On March 9, 2015, Lakeland Brazil changed its legal form to a Limitada and changed its name to Lake Brasil Industria E Comercio de Roupas E Equipamentos de Protecao Individual LTDA.
 
Settlement Agreement – Arbitration Debt
On June 18, 2015, Lakeland and its then wholly-owned subsidiary Lakeland Brazil (together with Lakeland, the “Brazil Co”), entered into an Amendment (the “Amendment”) to a Settlement Agreement, dated as of September 11, 2012 (the “Settlement Agreement”), with two former officers (the “former officers”) of Lakeland Brazil. As part of the original Settlement Agreement, the parties resolved all alleged outstanding claims against the Brazil Co arising from an arbitration proceeding in Brazil involving Brazil Co and the former officers of Brazil Co for an aggregate amount of approximately US $8.5 million payable by Brazil Co to the former officers over a period of six (6) years. As of the June 18, 2015 settlement date, there was a balance of US $3.750 million (the “Outstanding Amount”) owed under the Settlement Agreement, which Outstanding Amount was to be paid by the Company in quarterly installments of US $250,000 through December 31, 2018.
 
Pursuant to the Amendment, the former officers agreed to fully and finally settle the Outstanding Amount owed by the Company for an aggregate lump-sum payment of US $3.413 million, resulting in a gain of US $224,000 after allowing for imputed interest on the original Settlement Agreement. Within five days of receipt of such payment, the former officers provided to Lakeland Brazil the documents needed to have their lien securing payment of the Outstanding Amount removed on certain real estate owned by Lakeland Brazil and such lien was removed. The Amendment also contains a general release of claims by the former officers in favor of the Company and its past or present officers, directors, and other affiliates.

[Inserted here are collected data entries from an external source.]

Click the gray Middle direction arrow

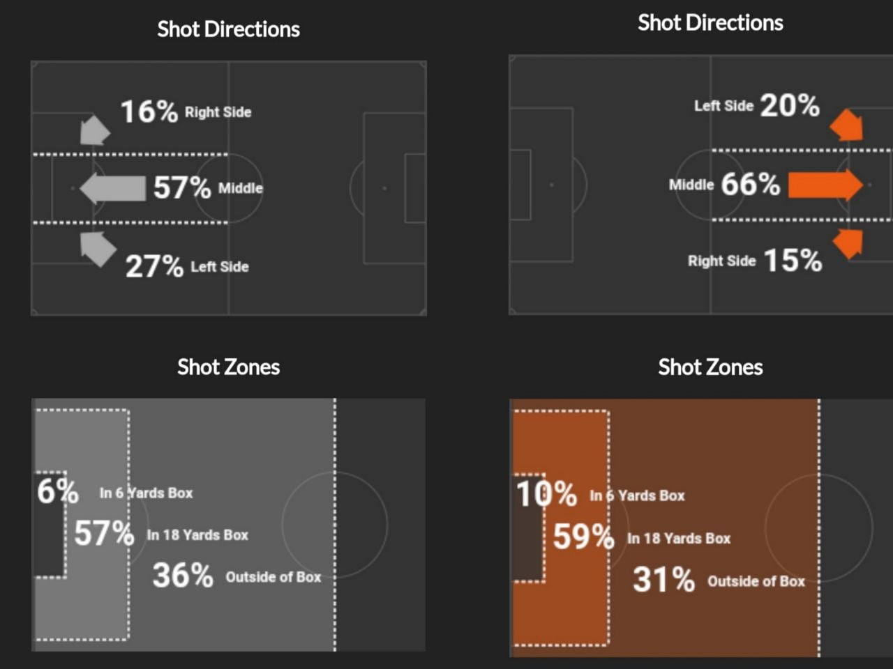112,188
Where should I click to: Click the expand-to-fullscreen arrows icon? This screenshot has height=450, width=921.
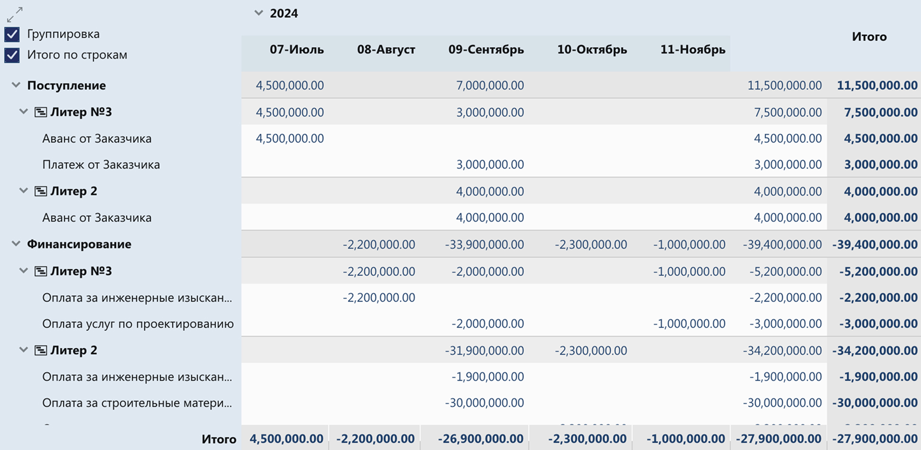15,14
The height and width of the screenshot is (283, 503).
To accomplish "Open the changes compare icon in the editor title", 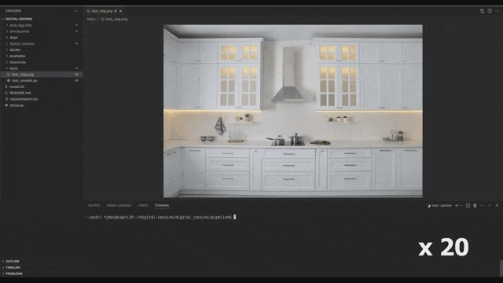I will click(x=482, y=11).
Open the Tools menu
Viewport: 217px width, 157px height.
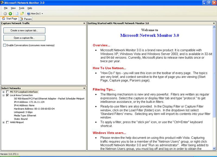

The Company’s senior lender, Alostar Bank of Commerce, has consented to the transactions contemplated by the Amendment.
 
Shares Transfer Agreement
On July 31, 2015, (the “Closing Date”), Lakeland and Lakeland Brazil, completed a conditional closing of a Shares Transfer Agreement (the “Shares Transfer Agreement”) with Zap Comércio de Brindes Corporativos Ltda (“Transferee”), a company owned by an existing Lakeland Brazil manager, entered into on June 19, 2015. Pursuant to the Shares Transfer Agreement, the Transferee has acquired all of the shares of Lakeland Brazil owned by the Company.
 
Pursuant to the Shares Transfer Agreement, Transferee paid R$1.00 to the Company and assumed all liabilities and obligations of Lakeland Brazil, whether arising prior to, on or after the Closing Date, including, without limitation (i) liabilities, such as severance obligations, in respect of the current and former employees of Lakeland Brazil, (ii) liabilities arising from any labor claims already existing or which may thereafter be filed against Lakeland Brazil and its current or former affiliates, officers and shareholders, (iii) liabilities with respect to taxes imposed on the Brazilian business, including Value Added Tax (“VAT”) tax liabilities, (iv) liabilities arising under leases, contracts, licenses or governmental permits pursuant to which Lakeland Brazil is a party or otherwise bound, (v) product warranty liabilities, product return obligations pursuant to any stock balancing program and rebates pursuant to any marketing program, to the extent such liabilities arose from sales of products made in the course of the Brazilian business, (vi) accounts payable of Lakeland Brazil, whether or not invoiced, and (vii) all other obligations and liabilities with respect to the Brazilian business of Lakeland Brazil (collectively, the “Brazilian Liabilities”).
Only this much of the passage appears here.